Fish Passage Design and Analysis at the S.O. Conte Research Laboratory
There are more than 92,000 dams in the United States, of which at least 3% of these produce hydropower. Hydropower projects create renewable energy but also can alter habitats, restrict upstream and downstream movements of fishes and other aquatic organisms, and may stress, injure or kill migrant fishes and other aquatic organisms. In addition, there are more than 5 million culverts and other road crossing structures in the US that may fragment riverine and stream habitats, which may impact and limit the persistence of fish populations and can lead to local extinctions.
Although some dams or culverts can be removed, some serve significant socioeconomic functions and require mitigative technologies to reduce their impacts. However, many existing technologies (e.g., fishways, turbine intake exclusion screens) are ineffective, outdated, or under-developed. Advancement and application of effective fish passage technologies is therefore an essential component to the successful protection and restoration of migratory fish populations and their ecosystems.
Our Research
The Fish Passage Design and Analysis Team at the Eastern Ecological Science Center (EESC) focuses on development of new or refined fish passage and hydroelectric structures, including design, engineering, hydraulics, and evaluation. The unique, world–class facilities at EESC’s S.O. Conte Research Laboratory in Massachusetts allow controlled experimentation at full scale, ensuring that new technologies will be effective in real-world applications. We provide expertise, knowledge, products, and engineered structure designs to government agencies, non-government organizations, and private organizations to solve connectivity problems relevant to fish passage and hydropower development and mitigation.

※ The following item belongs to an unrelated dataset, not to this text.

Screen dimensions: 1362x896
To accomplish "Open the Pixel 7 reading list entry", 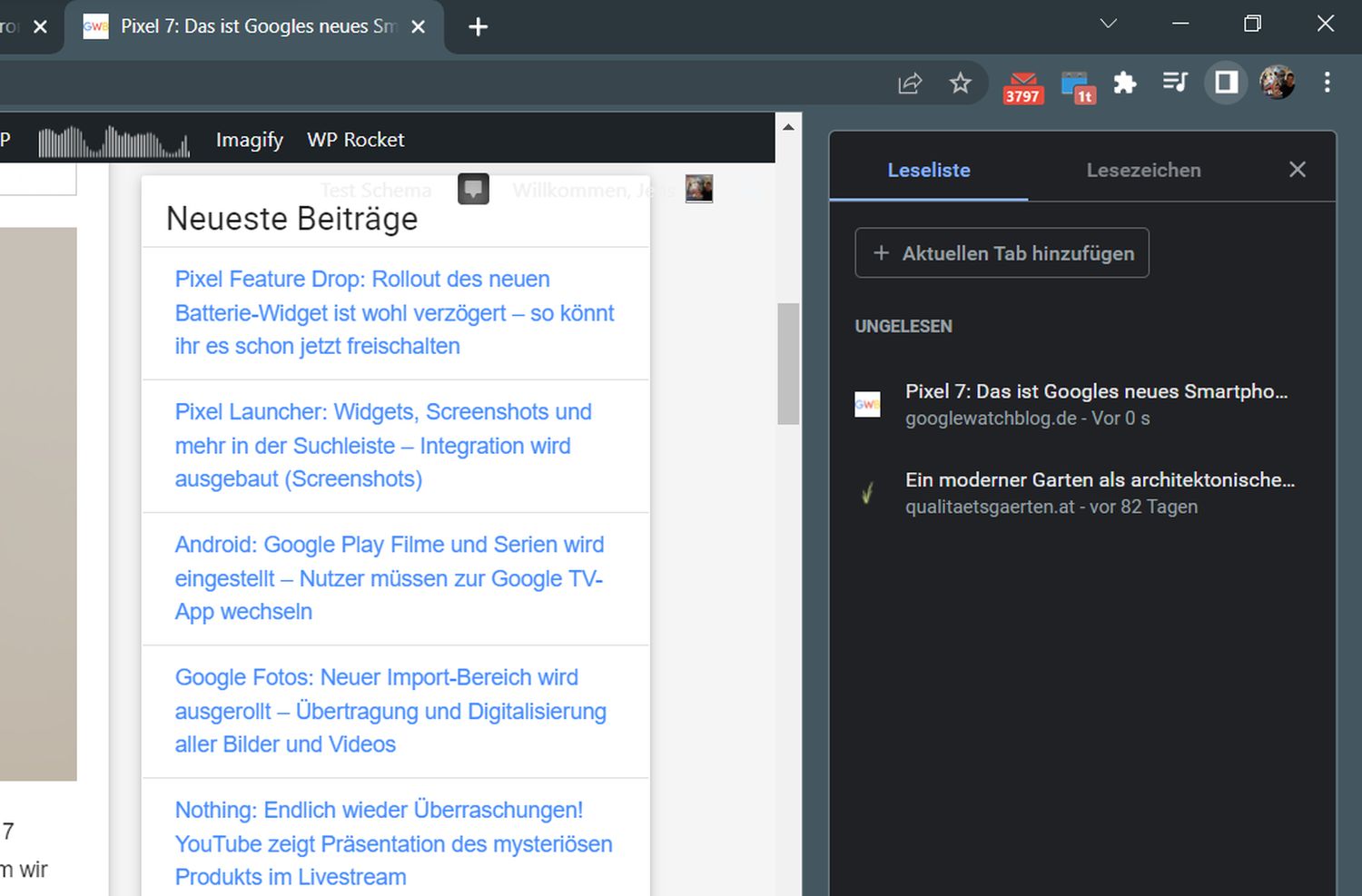I will point(1095,404).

Development and evaluation of new fish passage technologies
Advances in technologies and new or low-cost materials provide opportunities to explore and evaluate experimental structures or technologies that have application in both improving existing structures and developing new structures with increased performance at reduced capital or operational cost. Also, new knowledge in fish behavior and response to water flow, velocity, turbulence, and other environmental conditions permits predictive development of passage structures or operation conditions that capitalize on fish behavior and performance.
Recent fish passage innovations developed at EESC include: use of compressed air and electricity to guide fish to safe routes of passage and prevent entrainment or impingement in turbines; optimization of accelerating flow fields to attract and retain fish in downstream bypass entrances; and characterization of elements of attraction (flow, velocity) at fishway entrances, and upstream and downstream passage technologies for nontraditional species, such as sturgeon and eel.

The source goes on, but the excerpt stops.